What causes changes in crop yields? Different planting and harvesting techniques are obvious improvements that are pretty much one-way. Also, improved fertilizers and pest control, and better use of the proper mix of fertilizers. But then why do crop yields sometimes decrease, if all of these things tend to get better over time?
One obvious answer to that is the weather. Less obvious is that the use of fertilizers isn’t constant. When fertilizer prices are high, farmers try to use less and that reduces crop yields. Also – and this is directly relevant to today – when there is a shortage of fertilizer then less of it is used and the price of fertilizer goes up. With the conflict in Ukraine and the cutting off of natural gas supplies to Europe (natty is an important input into the manufacture of some fertilizers), we are in that sort of situation. If we overlay real corn prices with real fertilizer prices[2] you can tell that these are closely related series.
So in the long run, the general level of corn prices is driven by the purchasing power of the dollar (aka the overall price level) and the steady improvement in agricultural productivity. In the short run, corn prices are driven by fertilizer prices.
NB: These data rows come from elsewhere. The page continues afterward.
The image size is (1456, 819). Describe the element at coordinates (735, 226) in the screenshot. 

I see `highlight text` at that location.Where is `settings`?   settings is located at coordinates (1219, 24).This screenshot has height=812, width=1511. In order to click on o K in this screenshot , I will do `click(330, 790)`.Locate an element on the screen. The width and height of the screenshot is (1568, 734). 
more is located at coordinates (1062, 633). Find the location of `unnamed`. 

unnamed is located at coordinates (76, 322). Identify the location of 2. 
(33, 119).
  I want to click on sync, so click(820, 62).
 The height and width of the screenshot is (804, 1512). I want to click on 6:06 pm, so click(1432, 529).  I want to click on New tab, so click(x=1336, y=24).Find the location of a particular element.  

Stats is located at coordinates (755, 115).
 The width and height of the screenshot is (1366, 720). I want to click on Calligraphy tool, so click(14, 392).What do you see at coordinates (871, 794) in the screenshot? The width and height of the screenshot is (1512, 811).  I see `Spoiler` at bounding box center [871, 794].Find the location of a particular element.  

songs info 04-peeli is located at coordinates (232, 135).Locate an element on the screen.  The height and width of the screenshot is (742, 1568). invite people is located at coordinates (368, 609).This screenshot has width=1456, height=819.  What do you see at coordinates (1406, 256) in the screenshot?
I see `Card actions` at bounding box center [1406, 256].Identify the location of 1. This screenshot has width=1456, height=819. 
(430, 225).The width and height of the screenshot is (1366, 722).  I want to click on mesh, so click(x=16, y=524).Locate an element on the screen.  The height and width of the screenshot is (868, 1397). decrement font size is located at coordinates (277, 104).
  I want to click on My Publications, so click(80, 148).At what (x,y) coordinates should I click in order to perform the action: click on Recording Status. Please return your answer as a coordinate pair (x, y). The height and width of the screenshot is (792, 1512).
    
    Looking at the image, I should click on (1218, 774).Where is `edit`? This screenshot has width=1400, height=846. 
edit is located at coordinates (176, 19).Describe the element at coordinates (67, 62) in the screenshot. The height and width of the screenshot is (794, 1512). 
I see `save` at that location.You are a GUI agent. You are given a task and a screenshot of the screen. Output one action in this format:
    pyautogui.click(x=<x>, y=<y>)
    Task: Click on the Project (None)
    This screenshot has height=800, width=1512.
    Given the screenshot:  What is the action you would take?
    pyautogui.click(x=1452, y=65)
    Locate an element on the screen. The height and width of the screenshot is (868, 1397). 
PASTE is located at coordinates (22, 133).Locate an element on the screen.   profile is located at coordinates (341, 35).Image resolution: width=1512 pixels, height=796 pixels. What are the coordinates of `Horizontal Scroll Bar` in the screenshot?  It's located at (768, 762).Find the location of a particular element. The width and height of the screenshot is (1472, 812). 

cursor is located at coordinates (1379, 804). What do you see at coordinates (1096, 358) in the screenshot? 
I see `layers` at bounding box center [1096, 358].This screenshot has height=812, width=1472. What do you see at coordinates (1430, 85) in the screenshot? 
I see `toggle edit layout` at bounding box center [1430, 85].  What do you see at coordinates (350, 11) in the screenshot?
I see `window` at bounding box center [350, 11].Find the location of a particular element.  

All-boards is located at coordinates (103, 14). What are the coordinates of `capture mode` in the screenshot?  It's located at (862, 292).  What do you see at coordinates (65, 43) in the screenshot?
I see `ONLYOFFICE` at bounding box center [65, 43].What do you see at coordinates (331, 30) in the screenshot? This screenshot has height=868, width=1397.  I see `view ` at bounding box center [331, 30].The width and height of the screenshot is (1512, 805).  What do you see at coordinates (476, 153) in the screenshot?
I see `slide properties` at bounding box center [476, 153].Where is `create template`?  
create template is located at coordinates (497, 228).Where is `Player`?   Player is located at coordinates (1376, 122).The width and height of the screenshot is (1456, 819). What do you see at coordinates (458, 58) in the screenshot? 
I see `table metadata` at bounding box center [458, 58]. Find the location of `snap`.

Fertilizer prices have come down somewhat. The continued embargo of natural gas into Europe has only a small effect on fertilizer supply, and Russia only directly provides about 10% of the global supply of fertilizers.[3] But the overall level of commodity inputs into the manufacture of various sorts of fertilizer obviously impacts the output price. I suspect it will be a while before fertilizer prices even in real terms get back to their pre-COVID levels. And the overall CPI is not about to decline any time soon. Does that mean that corn (and wheat, etc etc) prices can’t decline from here? Of course not – but my guess is that we’ve seen most of the good news on the agricultural commodity front for a while.
[1] https://data.worldbank.org/indicator/AG.YLD.CREL.KG?locations=US Annual data through 2020.
[2] US Cornbelt Urea Granular Spot Price, source Bloomberg. The 1:1 congruence of scales and amplitudes is mostly coincidental – one is cents per bushel and one is dollars per short ton.